# It wasn’t perfect, but Tito Ortiz stuck around for a happy ending



## No_Mercy (Oct 17, 2006)

Ultimately I think Tito was cannon fodder due to his lack of articulation. Back then he had blonde hair and today he still rocks it with the same shorts. To me that shows that he's real as much as people hate on em. 

I watched his very first fight and remember when he was beating Guy Metzger then the ref stopped it and Guy beat em with a choke. He got his revenge I believe thus starting the war with Lions Den. That's probably what he'll be best known for along with taking a beating against Chuck due to their media portraying that over and over. He actually beat some solid competition in Belfort, Wanderlei, The Janitor, Griffin, among others. I just don't think he ever got his dues cuz he was an easy person to hate on. There's no denying it though, he was a pioneer of the sport and most do not age or leave the cage/Octagon gracefully like his long time nemesis The Iceman. Good for Tito. I enjoyed watching him all these years win or lose. So long Hungtington Beach Bad Boy!
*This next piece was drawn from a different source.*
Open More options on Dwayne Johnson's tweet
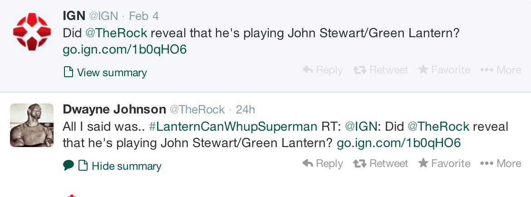The width and height of the screenshot is (531, 197). 501,163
> In fighting, you don’t necessarily get just one chance to make a good last impression. You can take as many as you need, though it’s seldom advised to try and outlast your own vitality. Chuck Liddell had to have the truth pounded into him between 2008 and 2010 with three straight knockout losses, the second two (against Mauricio Rua and Rich Franklin) which were booked as if to prove the reports of his demise premature. He didn’t get a good last impression. Neither did Franklin, for that matter, who lost to Cung Le in violent fashion in 2012. And in fact, neither did Le, who was left wheezing blood in his final fight by Michael Bisping in 2014.
> 
> Somewhere at the end of a career, storied or not, competition at the highest level in fighting slips into a public form of battery. Witness what happened to B.J. Penn just a week ago. He didn’t belong in the cage with 24-year-old Yair Rodriguez, even if from a promotional standpoint wool was invented to pull over people’s eyes. The company line was that Penn wanted to return to glory.
> 
> ...


----------



## Ricardinho (Jun 6, 2009)

He had a nice carreer and was at the top of the LHW division for 3 years in the UFC. But mostly that was due to the lack of competition and when guys like Liddel and Couture started competing at that weight he came short. But still he was a remarkable person in our sport and always had an entertainment factor!


----------